╭──

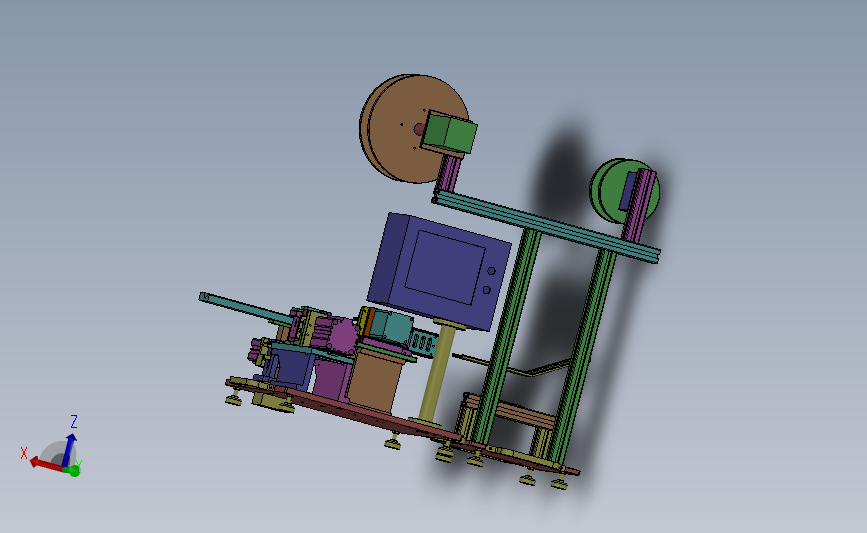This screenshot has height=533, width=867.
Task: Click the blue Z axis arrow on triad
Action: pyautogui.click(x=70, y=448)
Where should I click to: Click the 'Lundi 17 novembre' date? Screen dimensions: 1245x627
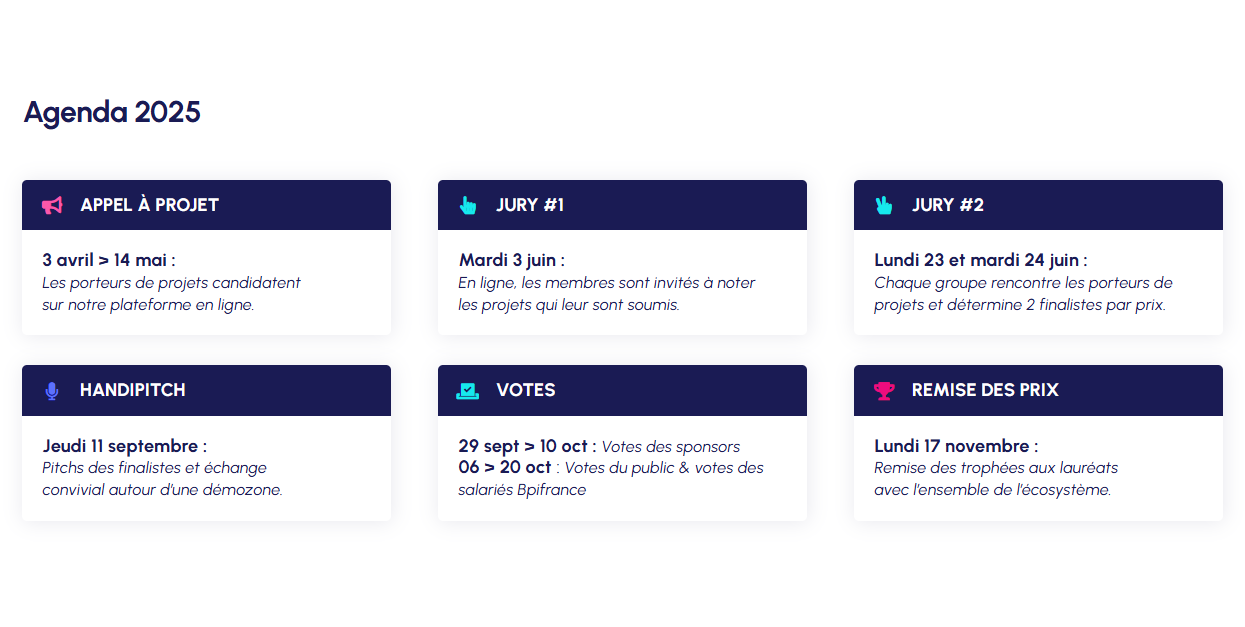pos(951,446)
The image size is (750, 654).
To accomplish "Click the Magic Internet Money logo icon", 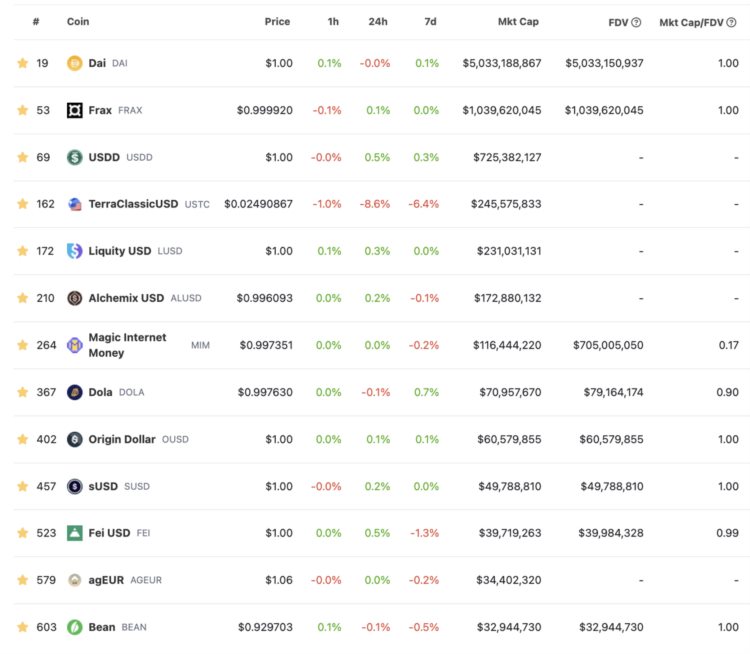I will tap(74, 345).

╰──

* [To do] Copy the records verbatim from their first line through the line containing "pos(951,446)", including both, and leave out the pictures.

* [Right answer]
This screenshot has height=533, width=867.
Task: Click the blue Z axis arrow on triad
Action: pyautogui.click(x=70, y=448)
Where should I click to: Click the 'Lundi 17 novembre' date? Screen dimensions: 1245x627
pos(951,446)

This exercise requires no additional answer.